Ont pris part aux travaux , les 8 coordinateurs régionaux de l’Observatoire ; deux coordinateurs de Bamako ; cinq membres de l’équipe projet.
Etaient également présents, deux représentants de TUWINDI, deux représentants de ECES, un représentant de l’ATE DUE, un consultant de l’OIF, et dix représentants des autres organisations membres de l’OBSERVATOIRE.
A l’ouverture des travaux, le Dr Ibrahim SANGHO, président de l’Observatoire, a souligné qu’afin de contribuer au processus de mise en œuvre des réformes politiques, institutionnelles et électorales préconisées par la Transition, et de l’observation des Assises nationales pour la refondation (ANR), l’Observatoire pour les Élections et la Bonne Gouvernance (OBSERVATOIRE), avec l’appui financier de l’Organisation Internationale de la francophonie (01F), se propose de mettre en œuvre le présent projet de sensibilisation, de plaidoyer et d’observation intitulé « Projet d’appui au processus électoral de la Transition au Mali ».
Il sera mis en œuvre sur toute l’étendue du territoire national.
Parmi les activités retenues dans le cadre du projet, il y a l’organisation de cet atelier de planification et d’appropriation qui s’est tenu à Bamako.
Dans son propos, il a rappelé que pour donner le ton de son attachement à la rupture d’avec l’ancien système de gouvernance, le nouveau Premier Ministre en quelque semaines après sa nomination a présenté au CNT (Conseil National de la Transition) son PAG.
Le PAG a été fortement approuvé par le CNT. Il est constitué de quatre axes d’intervention.
Dans sa présentation et particulièrement l’Axe2 qui est relatif aux réformes politiques et institutionnelles à faire, le Premier Ministre a fait savoir que la mise en place d’un Organe unique de gestion des élections doit être inscrite en lettres d’or comme la première réforme à faire.
Bien qu’elle ait affirmé sans ambages de respecter le délai de dix mois convenus et connus de tous lors de son investiture, le Dr SANGHO constate avec regret que quatre mois sont passés sans que cette Transition dite de rectification n’ait encore réussi à présenter ni un calendrier électoral, ni à réaliser des réformes, ni à informer les maliens et la communauté internationale sur le temps de la Transition.
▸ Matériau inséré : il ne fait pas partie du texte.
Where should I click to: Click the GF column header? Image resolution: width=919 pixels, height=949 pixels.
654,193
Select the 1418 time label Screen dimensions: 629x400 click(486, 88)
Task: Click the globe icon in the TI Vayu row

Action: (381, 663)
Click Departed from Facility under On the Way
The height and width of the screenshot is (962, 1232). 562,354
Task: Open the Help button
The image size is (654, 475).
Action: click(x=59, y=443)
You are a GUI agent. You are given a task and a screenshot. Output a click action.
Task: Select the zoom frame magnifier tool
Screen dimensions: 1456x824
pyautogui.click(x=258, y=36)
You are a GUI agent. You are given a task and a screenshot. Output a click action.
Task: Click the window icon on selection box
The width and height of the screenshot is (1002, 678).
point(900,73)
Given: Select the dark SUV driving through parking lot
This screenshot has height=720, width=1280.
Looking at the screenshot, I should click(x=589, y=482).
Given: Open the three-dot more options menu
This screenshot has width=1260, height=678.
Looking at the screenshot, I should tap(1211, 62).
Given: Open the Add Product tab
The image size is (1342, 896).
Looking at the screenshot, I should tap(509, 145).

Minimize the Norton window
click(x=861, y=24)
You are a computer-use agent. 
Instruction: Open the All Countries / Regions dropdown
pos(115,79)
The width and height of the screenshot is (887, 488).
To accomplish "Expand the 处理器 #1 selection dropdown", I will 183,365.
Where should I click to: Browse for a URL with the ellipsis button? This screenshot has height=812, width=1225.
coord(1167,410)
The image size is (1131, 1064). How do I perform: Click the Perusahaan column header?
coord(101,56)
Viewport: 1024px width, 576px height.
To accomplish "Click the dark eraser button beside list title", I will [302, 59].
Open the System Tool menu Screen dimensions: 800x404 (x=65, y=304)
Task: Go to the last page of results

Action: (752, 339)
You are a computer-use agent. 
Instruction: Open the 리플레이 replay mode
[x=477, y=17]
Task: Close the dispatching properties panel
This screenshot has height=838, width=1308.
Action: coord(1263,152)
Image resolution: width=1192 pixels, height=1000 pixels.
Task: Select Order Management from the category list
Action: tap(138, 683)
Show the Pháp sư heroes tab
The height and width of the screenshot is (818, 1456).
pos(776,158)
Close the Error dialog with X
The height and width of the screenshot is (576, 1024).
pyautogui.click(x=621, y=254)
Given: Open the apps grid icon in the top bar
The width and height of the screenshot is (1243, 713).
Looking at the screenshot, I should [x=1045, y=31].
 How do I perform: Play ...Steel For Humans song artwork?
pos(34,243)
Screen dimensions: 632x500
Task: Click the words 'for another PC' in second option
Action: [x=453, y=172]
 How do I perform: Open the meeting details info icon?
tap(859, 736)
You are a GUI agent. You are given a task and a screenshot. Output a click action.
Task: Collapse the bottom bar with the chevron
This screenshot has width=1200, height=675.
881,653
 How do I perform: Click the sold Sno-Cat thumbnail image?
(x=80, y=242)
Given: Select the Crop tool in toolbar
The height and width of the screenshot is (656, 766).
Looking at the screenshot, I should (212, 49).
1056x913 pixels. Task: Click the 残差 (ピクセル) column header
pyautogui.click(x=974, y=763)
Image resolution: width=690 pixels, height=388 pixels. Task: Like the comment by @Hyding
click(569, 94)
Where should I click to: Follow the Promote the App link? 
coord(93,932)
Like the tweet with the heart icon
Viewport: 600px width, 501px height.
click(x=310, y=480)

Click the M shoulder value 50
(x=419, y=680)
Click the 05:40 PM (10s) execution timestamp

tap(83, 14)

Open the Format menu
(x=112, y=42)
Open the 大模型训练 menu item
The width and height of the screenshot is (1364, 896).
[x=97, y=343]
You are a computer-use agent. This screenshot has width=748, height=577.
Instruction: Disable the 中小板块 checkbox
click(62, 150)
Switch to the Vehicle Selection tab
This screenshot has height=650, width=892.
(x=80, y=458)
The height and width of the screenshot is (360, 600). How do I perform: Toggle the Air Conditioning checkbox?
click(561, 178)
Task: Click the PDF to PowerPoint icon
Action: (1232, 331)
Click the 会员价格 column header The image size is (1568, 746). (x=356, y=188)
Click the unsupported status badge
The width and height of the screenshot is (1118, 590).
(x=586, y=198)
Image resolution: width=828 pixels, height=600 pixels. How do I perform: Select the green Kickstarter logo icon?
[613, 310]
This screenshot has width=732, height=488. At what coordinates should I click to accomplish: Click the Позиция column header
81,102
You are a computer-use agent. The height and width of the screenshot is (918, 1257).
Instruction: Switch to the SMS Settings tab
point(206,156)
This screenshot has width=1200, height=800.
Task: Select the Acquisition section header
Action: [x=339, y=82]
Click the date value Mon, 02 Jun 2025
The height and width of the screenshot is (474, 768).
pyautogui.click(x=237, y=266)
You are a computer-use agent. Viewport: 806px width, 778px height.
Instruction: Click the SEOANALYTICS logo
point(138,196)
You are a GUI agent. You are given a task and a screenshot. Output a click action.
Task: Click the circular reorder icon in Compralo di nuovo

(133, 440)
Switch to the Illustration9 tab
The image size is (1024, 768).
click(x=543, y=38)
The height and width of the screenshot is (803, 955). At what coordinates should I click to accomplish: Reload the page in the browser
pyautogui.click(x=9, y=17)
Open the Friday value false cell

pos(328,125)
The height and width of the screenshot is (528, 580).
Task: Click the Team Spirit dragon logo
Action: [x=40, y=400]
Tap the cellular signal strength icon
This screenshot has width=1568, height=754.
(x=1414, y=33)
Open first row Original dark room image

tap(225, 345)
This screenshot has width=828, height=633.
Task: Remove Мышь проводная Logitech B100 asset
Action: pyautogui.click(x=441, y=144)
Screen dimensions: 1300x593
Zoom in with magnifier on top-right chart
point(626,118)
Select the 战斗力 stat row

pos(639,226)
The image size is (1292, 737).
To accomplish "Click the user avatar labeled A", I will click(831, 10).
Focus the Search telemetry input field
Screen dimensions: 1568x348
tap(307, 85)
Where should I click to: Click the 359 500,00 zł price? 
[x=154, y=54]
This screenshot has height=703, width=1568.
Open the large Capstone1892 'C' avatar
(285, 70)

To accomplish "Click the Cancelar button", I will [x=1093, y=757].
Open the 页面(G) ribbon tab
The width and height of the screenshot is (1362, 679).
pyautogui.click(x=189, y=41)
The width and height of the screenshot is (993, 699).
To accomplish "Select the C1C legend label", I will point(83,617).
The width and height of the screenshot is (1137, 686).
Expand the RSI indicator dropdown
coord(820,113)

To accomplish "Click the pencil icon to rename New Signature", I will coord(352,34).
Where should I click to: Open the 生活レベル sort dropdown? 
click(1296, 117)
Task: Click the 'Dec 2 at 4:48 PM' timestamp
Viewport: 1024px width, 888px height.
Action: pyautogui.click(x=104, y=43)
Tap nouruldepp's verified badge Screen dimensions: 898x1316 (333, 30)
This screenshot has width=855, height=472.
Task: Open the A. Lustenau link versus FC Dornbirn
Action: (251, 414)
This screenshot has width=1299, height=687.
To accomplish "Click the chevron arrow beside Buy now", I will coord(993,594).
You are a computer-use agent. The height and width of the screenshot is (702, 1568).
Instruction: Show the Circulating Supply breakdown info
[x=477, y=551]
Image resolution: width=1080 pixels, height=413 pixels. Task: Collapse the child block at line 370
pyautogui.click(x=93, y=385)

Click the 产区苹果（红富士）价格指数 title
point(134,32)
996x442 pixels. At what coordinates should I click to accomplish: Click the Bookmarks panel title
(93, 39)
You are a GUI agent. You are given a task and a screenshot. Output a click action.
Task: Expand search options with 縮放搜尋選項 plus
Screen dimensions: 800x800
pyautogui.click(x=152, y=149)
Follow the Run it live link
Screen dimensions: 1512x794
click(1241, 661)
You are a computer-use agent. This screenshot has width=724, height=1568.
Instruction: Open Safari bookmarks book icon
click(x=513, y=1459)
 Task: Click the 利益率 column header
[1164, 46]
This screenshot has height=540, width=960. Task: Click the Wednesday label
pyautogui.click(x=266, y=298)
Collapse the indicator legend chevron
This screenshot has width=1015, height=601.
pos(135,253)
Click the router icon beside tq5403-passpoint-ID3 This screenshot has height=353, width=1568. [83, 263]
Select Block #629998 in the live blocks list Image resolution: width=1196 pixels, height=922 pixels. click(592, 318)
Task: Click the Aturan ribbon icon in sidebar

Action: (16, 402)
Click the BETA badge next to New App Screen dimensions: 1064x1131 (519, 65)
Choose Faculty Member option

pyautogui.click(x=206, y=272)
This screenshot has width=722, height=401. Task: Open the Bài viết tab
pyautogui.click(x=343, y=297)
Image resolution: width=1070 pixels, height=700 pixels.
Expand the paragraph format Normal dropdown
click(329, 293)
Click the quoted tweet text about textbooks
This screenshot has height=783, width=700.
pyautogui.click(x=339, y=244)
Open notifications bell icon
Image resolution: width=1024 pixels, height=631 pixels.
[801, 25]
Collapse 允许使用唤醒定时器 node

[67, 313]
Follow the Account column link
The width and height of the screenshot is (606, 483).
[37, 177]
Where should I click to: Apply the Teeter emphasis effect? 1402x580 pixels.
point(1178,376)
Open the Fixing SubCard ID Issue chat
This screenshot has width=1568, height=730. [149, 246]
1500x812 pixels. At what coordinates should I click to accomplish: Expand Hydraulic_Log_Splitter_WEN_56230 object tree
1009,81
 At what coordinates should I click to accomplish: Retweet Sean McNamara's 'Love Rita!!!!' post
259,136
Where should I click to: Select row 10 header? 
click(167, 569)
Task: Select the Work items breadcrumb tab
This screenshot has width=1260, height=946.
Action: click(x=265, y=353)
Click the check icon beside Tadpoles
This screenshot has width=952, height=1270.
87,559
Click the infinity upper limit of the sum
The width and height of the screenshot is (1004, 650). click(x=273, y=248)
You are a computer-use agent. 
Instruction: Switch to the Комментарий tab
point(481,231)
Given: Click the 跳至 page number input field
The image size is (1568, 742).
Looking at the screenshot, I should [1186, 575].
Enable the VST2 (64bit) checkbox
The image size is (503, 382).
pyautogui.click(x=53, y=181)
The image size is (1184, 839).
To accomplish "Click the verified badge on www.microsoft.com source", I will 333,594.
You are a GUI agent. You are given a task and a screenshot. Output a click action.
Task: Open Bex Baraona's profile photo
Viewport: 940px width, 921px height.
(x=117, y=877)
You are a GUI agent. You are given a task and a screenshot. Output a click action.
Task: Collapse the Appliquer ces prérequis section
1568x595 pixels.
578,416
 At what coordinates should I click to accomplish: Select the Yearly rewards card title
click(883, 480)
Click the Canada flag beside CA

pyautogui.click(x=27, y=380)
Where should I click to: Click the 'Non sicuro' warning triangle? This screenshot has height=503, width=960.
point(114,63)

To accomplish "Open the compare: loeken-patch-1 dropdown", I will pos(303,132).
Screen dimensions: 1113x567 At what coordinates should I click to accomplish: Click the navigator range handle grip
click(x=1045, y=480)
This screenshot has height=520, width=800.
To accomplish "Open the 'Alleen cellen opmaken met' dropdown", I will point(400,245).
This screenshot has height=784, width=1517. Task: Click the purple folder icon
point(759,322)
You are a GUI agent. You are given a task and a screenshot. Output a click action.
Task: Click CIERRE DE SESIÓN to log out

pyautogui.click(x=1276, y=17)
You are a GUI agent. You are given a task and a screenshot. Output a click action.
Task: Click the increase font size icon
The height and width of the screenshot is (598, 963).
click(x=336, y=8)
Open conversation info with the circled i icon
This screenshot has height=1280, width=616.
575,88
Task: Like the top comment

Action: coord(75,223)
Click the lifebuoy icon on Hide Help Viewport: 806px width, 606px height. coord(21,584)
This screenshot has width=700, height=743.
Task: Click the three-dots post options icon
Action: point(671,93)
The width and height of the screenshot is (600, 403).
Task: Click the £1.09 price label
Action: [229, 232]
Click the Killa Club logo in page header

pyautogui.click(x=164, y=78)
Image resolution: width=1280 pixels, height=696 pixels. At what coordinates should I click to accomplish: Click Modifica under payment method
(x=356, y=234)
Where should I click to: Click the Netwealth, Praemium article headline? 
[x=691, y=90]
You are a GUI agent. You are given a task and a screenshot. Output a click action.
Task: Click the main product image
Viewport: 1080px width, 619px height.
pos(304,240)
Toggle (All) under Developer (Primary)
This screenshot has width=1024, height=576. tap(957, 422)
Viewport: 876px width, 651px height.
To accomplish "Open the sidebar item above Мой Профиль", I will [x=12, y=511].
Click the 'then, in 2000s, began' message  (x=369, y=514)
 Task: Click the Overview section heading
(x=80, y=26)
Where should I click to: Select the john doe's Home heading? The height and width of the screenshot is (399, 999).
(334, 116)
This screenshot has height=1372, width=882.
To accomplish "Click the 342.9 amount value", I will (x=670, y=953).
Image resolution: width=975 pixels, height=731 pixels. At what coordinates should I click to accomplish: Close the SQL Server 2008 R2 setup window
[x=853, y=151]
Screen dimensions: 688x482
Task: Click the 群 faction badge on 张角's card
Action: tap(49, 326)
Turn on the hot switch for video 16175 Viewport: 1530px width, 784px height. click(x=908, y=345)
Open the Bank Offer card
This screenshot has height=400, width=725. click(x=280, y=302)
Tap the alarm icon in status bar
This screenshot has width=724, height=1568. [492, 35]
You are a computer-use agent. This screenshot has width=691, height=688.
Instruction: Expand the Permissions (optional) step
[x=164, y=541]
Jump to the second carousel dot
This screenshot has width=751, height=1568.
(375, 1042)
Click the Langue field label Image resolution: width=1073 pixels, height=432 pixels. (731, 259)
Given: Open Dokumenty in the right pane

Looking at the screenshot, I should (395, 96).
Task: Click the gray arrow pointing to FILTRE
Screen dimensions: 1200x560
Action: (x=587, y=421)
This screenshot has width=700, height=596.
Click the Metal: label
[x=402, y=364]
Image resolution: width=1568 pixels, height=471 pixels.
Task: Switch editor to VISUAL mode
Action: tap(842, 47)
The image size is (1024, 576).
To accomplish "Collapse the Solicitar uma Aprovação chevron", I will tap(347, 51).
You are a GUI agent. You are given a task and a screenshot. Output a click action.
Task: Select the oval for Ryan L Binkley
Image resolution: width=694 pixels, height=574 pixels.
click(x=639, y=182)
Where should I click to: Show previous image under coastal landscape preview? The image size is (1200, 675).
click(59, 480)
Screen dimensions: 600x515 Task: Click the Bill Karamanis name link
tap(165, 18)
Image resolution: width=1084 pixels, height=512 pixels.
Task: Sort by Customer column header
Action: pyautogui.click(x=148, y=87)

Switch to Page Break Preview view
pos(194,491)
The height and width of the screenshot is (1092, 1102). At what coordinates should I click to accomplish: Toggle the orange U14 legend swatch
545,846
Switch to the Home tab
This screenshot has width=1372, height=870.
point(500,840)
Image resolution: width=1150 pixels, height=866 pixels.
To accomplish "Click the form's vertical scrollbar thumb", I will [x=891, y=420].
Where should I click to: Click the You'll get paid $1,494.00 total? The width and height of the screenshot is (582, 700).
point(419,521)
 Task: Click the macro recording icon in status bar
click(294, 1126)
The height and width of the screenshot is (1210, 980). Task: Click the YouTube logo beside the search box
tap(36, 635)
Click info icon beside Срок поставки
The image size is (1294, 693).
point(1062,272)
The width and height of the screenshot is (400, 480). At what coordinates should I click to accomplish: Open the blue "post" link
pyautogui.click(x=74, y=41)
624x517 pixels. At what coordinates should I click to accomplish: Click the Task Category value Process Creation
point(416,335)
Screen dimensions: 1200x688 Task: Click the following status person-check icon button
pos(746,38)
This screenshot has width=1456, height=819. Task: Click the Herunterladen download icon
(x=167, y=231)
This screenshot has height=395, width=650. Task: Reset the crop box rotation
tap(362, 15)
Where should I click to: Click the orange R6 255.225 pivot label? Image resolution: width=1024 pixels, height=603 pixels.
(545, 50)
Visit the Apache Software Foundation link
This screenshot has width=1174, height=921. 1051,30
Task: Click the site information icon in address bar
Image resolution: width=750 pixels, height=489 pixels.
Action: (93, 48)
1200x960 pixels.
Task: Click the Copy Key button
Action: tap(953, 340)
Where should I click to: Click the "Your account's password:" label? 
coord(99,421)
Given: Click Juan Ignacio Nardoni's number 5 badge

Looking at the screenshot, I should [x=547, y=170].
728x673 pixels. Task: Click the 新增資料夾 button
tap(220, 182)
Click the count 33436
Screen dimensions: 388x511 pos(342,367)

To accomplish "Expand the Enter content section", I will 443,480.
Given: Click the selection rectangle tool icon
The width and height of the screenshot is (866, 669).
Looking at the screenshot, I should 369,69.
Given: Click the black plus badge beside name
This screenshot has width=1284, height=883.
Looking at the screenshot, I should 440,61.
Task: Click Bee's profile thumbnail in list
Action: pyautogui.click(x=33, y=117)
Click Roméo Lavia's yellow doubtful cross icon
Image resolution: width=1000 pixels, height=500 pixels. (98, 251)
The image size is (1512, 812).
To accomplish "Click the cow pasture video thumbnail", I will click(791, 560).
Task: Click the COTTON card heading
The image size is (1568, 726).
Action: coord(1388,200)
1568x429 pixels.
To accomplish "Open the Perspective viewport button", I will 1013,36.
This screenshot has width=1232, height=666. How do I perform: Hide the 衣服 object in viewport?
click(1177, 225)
En revanche, a-t-il fait savoir, la Transition envisage tenir des Assises Nationales de la Refondation de l’État aux termes desquelles un calendrier électoral en sortira ainsi que les réformes à entreprendre.
Pour non-respect de ses engagements, la CEDEAO et l’Union Européenne ont pris des sanctions contre 147 autorités de la transition (27 membres du Gouvernement et tous les membres du CNT) excepté le Président de la Transition et le Ministre des Affaires étrangères.